米証券法1933年のルール144Aを通じ、データセンター開発事業者や関連会社が資金調達を拡大しています。
ルール144Aは、登録不要で私募債を再売買できる「セーフハーバー」を提供し、洗練された機関投資家が売買できる市場を実質的に作ります。
6月だけでも上場データセンター開発会社が少なくとも3社、2回目や3回目の調達として144Aを利用したと報じられています。
市場規模は投資適格部分だけで約3.5兆ドルと推計され、今年の144A債の販売額は4480億ドルで、昨年の総額6150億ドルを上回る見通しです。

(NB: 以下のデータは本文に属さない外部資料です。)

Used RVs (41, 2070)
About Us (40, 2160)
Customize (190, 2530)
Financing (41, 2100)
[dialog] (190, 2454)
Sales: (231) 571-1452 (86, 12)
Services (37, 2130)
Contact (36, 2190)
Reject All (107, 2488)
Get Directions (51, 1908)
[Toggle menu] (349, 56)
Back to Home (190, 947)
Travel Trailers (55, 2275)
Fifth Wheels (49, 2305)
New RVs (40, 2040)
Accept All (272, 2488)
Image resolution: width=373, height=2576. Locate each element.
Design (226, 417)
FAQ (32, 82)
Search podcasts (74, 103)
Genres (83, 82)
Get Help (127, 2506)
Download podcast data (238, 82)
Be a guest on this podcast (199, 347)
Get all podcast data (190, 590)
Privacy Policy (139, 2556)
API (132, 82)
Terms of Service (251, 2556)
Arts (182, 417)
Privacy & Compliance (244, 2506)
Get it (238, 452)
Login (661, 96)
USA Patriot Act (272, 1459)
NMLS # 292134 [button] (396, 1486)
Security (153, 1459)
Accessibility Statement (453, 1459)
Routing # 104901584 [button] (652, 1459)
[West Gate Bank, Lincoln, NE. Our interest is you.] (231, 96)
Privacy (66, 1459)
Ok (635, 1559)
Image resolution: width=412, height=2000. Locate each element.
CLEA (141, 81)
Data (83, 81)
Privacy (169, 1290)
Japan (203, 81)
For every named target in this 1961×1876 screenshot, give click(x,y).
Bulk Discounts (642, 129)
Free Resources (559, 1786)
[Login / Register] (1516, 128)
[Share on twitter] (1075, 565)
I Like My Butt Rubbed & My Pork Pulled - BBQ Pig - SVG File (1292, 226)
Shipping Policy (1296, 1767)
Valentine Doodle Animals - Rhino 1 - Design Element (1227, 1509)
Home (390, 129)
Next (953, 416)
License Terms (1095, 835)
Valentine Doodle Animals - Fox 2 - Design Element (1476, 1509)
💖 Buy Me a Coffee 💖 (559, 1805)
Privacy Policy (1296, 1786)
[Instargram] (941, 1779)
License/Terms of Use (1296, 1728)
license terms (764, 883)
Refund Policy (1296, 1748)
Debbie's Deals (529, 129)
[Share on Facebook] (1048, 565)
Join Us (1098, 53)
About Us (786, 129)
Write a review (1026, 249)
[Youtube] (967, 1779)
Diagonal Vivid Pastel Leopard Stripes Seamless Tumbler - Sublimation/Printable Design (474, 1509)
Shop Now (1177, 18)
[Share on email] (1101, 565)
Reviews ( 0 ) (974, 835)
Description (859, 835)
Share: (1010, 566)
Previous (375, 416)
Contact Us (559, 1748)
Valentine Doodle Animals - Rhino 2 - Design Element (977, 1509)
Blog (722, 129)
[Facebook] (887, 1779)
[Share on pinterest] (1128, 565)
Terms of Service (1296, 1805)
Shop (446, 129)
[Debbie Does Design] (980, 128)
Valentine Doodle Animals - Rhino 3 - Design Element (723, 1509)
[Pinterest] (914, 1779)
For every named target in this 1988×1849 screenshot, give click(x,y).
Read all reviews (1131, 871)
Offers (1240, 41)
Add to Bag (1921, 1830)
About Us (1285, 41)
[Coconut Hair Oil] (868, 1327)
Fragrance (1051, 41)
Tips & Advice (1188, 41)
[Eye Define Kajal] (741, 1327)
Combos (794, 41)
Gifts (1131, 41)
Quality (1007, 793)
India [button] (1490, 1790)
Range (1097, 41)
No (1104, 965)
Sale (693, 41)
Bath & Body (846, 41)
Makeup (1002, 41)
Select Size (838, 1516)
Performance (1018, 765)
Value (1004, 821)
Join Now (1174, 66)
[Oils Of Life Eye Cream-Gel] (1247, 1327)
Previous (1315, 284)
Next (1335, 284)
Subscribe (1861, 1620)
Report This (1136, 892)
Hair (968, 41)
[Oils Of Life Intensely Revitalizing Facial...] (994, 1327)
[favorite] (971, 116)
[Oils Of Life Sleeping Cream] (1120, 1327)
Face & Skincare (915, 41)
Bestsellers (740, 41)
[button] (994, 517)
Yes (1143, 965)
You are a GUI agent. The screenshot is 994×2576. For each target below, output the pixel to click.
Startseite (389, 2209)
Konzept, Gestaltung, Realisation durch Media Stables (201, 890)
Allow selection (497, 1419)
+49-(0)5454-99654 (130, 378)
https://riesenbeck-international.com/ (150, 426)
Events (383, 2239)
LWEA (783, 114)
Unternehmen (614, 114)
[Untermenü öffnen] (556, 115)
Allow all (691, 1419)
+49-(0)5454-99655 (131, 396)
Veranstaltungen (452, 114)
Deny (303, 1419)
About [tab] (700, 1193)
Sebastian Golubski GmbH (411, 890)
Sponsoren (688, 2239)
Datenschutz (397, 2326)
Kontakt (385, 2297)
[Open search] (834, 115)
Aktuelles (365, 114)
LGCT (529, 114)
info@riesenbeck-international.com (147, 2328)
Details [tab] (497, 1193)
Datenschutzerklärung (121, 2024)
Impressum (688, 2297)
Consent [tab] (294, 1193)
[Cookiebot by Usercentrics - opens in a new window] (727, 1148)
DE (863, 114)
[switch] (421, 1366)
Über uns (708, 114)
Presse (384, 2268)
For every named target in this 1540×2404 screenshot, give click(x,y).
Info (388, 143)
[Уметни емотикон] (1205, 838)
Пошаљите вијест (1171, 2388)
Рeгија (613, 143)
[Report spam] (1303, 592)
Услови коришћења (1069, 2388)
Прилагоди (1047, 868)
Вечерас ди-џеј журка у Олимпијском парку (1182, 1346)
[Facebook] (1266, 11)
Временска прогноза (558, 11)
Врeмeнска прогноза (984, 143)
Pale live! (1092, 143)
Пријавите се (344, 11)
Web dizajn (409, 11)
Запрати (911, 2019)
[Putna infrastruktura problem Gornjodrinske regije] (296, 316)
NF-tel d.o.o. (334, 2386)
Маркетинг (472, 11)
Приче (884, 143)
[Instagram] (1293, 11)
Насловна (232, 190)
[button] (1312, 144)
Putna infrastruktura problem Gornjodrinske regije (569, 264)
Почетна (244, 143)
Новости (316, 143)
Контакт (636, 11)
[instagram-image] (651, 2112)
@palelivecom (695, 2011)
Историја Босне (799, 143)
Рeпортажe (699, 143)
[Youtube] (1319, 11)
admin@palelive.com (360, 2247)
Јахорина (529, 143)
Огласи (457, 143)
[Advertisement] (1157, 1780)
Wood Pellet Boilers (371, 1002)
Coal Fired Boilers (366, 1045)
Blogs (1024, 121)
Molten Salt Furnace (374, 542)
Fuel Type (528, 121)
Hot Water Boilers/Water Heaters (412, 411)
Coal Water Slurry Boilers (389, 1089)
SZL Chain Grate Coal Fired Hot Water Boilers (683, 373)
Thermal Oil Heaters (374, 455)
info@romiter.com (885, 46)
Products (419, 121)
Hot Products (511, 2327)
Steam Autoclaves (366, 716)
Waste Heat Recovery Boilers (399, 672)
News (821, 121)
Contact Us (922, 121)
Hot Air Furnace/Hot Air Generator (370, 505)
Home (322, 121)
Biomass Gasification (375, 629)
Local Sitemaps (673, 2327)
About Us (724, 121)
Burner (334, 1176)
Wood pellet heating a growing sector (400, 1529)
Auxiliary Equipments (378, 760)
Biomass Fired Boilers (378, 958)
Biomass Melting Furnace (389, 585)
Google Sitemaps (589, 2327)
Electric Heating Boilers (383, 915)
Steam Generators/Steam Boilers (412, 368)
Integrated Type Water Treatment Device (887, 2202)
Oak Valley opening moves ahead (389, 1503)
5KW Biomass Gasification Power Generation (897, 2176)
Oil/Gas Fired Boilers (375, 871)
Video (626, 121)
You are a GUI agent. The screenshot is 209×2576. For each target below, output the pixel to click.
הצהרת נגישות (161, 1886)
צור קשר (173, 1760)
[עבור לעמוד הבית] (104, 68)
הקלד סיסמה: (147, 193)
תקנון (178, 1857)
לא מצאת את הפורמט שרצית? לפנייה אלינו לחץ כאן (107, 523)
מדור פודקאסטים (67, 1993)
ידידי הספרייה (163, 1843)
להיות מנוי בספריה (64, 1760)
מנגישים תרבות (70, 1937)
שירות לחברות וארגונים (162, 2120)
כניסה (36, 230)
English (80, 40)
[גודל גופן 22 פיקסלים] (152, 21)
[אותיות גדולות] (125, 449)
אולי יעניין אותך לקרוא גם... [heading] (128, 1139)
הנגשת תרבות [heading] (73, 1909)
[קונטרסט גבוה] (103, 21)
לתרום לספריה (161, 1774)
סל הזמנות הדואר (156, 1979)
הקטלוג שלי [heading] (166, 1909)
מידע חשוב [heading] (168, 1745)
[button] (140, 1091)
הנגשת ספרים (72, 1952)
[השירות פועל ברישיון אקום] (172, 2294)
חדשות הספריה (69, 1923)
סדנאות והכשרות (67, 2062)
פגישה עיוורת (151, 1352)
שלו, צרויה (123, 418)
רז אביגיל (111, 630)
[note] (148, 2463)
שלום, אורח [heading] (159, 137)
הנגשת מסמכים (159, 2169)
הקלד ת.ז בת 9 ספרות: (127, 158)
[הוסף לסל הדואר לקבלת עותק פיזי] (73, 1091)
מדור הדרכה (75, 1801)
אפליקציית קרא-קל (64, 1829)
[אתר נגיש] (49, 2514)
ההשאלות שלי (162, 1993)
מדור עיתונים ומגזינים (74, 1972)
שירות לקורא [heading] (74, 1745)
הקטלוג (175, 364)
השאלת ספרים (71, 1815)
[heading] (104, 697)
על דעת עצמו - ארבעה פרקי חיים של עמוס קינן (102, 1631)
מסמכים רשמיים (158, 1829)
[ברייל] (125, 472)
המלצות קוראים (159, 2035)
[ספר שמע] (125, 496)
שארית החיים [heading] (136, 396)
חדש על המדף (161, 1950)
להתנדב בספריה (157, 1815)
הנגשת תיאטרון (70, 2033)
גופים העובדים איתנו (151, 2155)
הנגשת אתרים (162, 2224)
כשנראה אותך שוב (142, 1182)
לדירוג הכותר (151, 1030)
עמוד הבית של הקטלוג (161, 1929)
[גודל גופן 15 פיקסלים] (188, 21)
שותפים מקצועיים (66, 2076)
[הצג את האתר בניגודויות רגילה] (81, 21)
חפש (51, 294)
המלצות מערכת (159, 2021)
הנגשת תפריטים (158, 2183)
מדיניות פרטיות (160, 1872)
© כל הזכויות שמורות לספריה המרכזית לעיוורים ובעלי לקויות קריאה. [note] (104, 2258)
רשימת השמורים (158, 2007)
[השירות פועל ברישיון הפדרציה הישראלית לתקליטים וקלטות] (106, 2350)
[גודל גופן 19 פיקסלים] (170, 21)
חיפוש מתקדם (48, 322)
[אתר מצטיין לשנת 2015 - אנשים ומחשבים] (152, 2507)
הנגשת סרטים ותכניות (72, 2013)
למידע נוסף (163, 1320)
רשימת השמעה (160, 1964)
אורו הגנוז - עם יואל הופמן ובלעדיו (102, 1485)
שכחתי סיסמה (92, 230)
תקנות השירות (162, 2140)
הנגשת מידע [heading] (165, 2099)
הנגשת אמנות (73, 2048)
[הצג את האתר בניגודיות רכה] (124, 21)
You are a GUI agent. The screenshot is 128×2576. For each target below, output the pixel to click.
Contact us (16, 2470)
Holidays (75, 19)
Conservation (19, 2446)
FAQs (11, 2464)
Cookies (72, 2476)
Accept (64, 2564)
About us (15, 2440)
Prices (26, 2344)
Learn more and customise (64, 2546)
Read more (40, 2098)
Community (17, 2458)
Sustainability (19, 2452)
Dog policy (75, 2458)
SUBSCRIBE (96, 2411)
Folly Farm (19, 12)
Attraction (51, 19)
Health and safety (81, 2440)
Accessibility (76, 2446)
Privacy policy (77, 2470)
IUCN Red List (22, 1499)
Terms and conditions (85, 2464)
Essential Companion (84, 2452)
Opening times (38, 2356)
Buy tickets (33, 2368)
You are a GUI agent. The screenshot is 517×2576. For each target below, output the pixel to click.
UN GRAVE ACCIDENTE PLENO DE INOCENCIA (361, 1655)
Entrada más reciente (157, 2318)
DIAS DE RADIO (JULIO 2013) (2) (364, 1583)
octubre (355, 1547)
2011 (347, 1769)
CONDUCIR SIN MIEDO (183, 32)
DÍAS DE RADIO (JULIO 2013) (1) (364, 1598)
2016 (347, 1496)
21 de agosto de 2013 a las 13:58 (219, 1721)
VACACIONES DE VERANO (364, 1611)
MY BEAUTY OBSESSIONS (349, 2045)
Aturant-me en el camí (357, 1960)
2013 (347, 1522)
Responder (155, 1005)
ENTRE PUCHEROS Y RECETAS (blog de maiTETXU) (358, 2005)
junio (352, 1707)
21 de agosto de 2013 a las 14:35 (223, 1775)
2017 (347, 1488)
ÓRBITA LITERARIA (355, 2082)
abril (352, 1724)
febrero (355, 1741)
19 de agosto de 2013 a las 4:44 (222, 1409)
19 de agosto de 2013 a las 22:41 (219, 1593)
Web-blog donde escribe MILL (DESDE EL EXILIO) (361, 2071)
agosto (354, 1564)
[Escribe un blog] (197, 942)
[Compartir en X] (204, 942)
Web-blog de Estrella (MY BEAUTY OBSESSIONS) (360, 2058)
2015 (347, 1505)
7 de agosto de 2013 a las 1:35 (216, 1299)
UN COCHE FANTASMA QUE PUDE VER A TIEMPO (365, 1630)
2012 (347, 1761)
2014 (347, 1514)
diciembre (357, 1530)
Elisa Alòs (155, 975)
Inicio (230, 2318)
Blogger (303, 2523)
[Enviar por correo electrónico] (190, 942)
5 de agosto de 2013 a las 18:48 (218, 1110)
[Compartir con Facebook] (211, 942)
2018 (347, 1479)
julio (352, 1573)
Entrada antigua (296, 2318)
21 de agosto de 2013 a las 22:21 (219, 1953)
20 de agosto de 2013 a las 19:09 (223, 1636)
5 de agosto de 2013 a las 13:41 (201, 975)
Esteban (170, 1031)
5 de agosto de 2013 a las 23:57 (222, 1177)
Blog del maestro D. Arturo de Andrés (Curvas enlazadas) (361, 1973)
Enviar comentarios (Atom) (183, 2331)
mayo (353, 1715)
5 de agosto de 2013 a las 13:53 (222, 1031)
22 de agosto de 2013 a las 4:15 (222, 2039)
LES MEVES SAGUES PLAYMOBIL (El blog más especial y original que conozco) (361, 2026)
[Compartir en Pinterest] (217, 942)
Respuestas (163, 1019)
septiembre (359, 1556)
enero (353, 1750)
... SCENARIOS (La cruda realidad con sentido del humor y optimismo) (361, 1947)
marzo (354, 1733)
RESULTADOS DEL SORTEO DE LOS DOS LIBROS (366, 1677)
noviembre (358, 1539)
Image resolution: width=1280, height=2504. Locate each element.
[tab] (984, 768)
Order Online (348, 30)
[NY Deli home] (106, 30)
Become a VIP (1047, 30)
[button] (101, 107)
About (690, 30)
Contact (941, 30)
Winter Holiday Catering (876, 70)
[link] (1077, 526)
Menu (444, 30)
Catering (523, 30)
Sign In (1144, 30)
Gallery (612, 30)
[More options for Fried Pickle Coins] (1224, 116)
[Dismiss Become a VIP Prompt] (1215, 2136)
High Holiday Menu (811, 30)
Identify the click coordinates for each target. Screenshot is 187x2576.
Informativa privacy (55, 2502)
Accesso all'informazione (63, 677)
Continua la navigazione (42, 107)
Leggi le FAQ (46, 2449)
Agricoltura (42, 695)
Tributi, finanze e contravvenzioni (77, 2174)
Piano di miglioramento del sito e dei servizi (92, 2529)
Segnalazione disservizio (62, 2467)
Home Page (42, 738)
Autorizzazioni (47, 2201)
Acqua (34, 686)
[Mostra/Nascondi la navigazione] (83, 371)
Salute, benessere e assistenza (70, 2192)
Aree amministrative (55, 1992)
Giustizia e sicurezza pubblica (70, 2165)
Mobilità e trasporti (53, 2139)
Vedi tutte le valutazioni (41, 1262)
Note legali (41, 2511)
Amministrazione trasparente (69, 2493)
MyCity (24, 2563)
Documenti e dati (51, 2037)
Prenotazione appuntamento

メタ・プラットフォームズは昨年10月、Blue Owlとのジョイントベンチャーを通じて「Beignet Investor LLC」から144A債を発行し、リッチランド郡(ルイジアナ州)のデータセンター開発資金として270億ドルを調達しました。
同債はPimcoが約180億ドルを購入し、複数の運用ファンドなどへ配分したとされています。
その後、TeraWulf、Cipher Mining、Applied Digitalなども追随し、Dealogicデータでは2025年5月以降に26件で719億ドルを発行しています。
ルール144Aが選ばれる背景には、SPVや子会社を使う開発案件で実績が乏しく、従来のプロジェクトファイナンスでは融資が難しい場合があることが挙げられます。
債券は完成後のテナントのキャッシュフローで裏付けられるため、機関投資家が購入しやすい仕組みになっています。
また、JPMorganのデイビッド・デ・ボルが「より高いレバレッジを確保しやすい」と説明しており、借入がプロジェクト費の90〜95%に達する例もあるとされています。
一方で私募のため開示が限定され、指数連動投資家の対象外になるなどの制約もあります。
さらに、一部の社債は投資信託経由で個人向けの資金にも広がっているため、案件が悪化した場合の監視強化につながる可能性があります。